All of the data exists on a “Stories” tab. I collect the formatted ID, the date the story first entered each state, and the lead developer and quality engineer. When a story is Accepted or Rejected, I run the story query script and input that data.
I also do some data normalization. For example, my story query script does not take weekends and holidays into account, but the spreadsheet does. Neither team currently does story size estimation, but I derive a story’s size by taking the total number of hours the story was being worked and apply each story to the typical story point Fibunacci sequence using a Bell curve. Values like holidays and the story point sequence exist on a Lookups sheet.
With this data, I can calculate a number of interesting metrics. The data from the Stories worksheet is aggregated onto the Days worksheet, and Days onto both the Weeks and Days of Week worksheet. These populate charts like the Continuous Flow Diagram. I took the Accepted stories data from the CFD and some Takt time calculations to project future delivery.
This calculation became invaluable during week three and four of the first milestone release. I was able to tell the team that they need to get 4 stories accepted a day in order to reach the milestone goal. We ran into a blocking issue, and we got up to 5-6 stories per day. The team responded by swarming on the roadblock and collaborating to shepherd the logjam through the system and got us back on track.

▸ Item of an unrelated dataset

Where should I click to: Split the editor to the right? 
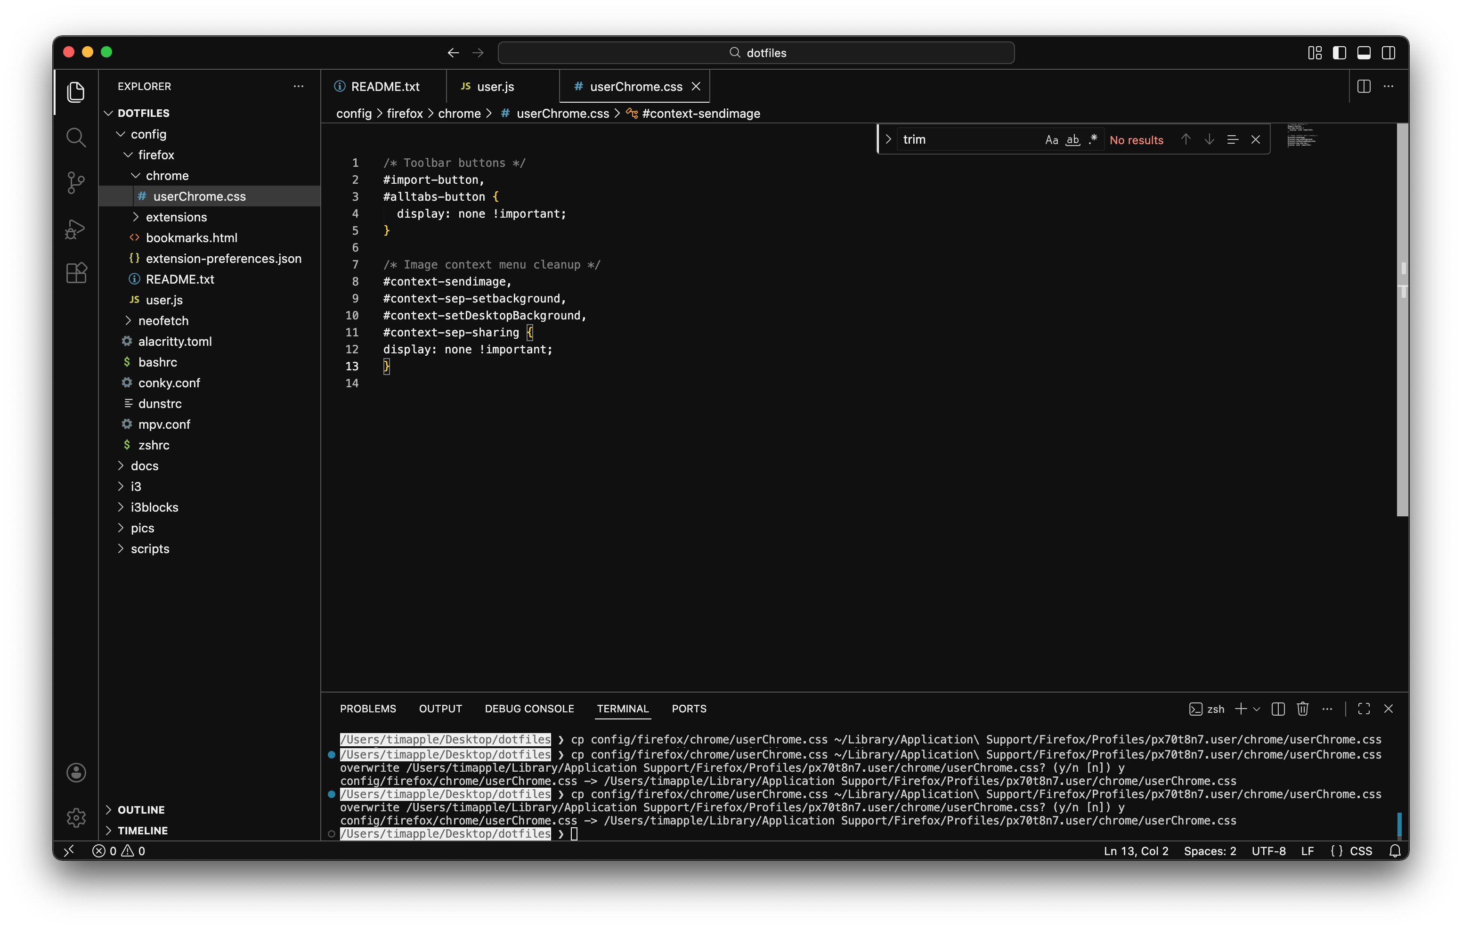[1364, 86]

While many individuals worked many late nights, we only had one mandatory evening of work on the last night of the project. Fueled by pizza, we solved our last integration challenge and were done by 8pm. To me, this made all the hours of work developing the spreadsheet and time putting in data worthwhile. I think if the team hadn’t rallied when they did, the last week before delivery would have been very painful indeed.
I’m also breaking down story data by dev lead, QA lead, tag and location. While I’m aware of the potential uses of individual performance data, so far there are no strong patterns to observe. I get dev lead and QA lead from the senior person who’s making changes in Rally. My heuristic is a workaround for the limitation that a story in Rally can only have a single owner. We change the owner of the story during its lifecycle on the board to know who to talk to about the story at any given time.

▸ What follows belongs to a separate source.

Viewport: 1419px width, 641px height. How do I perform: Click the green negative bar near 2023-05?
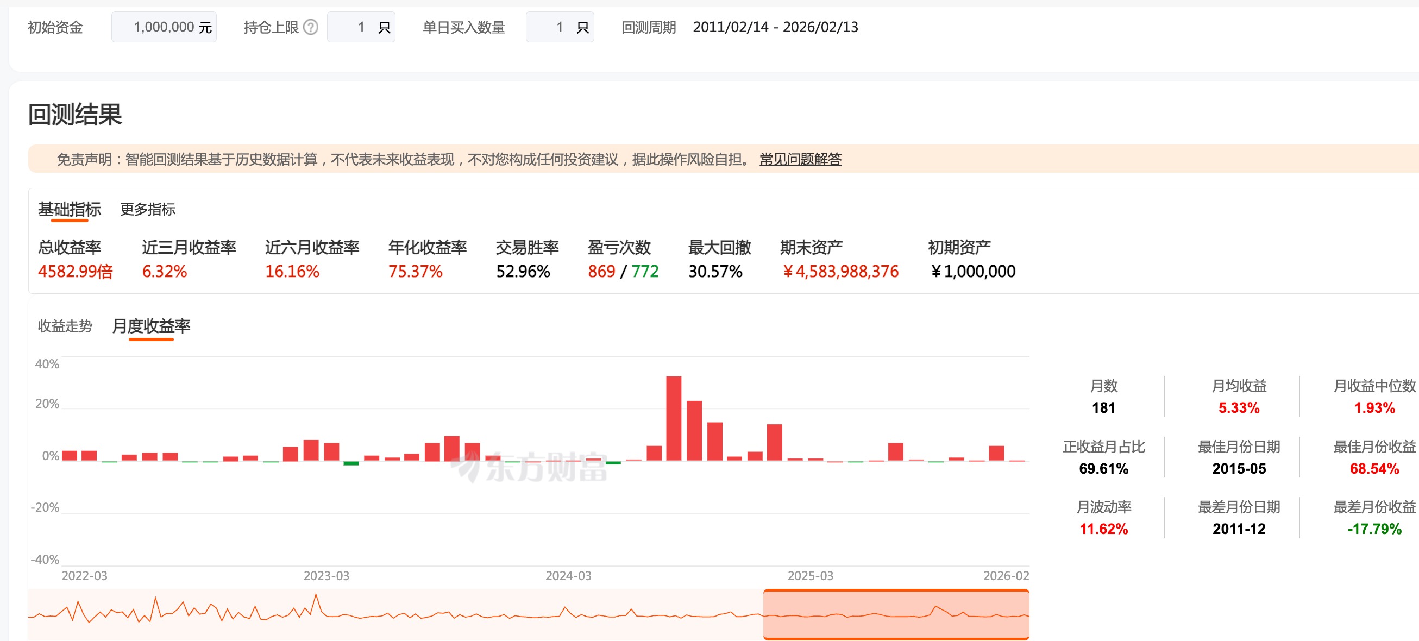(x=351, y=464)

Originally, the Tag field was going to be used to slice data by Rally tag, but I ended up using it to track work by component. I parse story titles to determine what component(s) they affected. Again, not ideal, but good enough for now.
I also look at other daily metrics. I monitor the number of story changes made per day, for example, to see how active the team is.
As you can see, stories are most active on Tuesdays. Early in the project, there was a spike on Thursdays as well, but over time, that’s dampened.
I look in changes in key metrics over time. For example, I see wide fluctuations in the amount of development time, but much steadier validation times over the life of the project.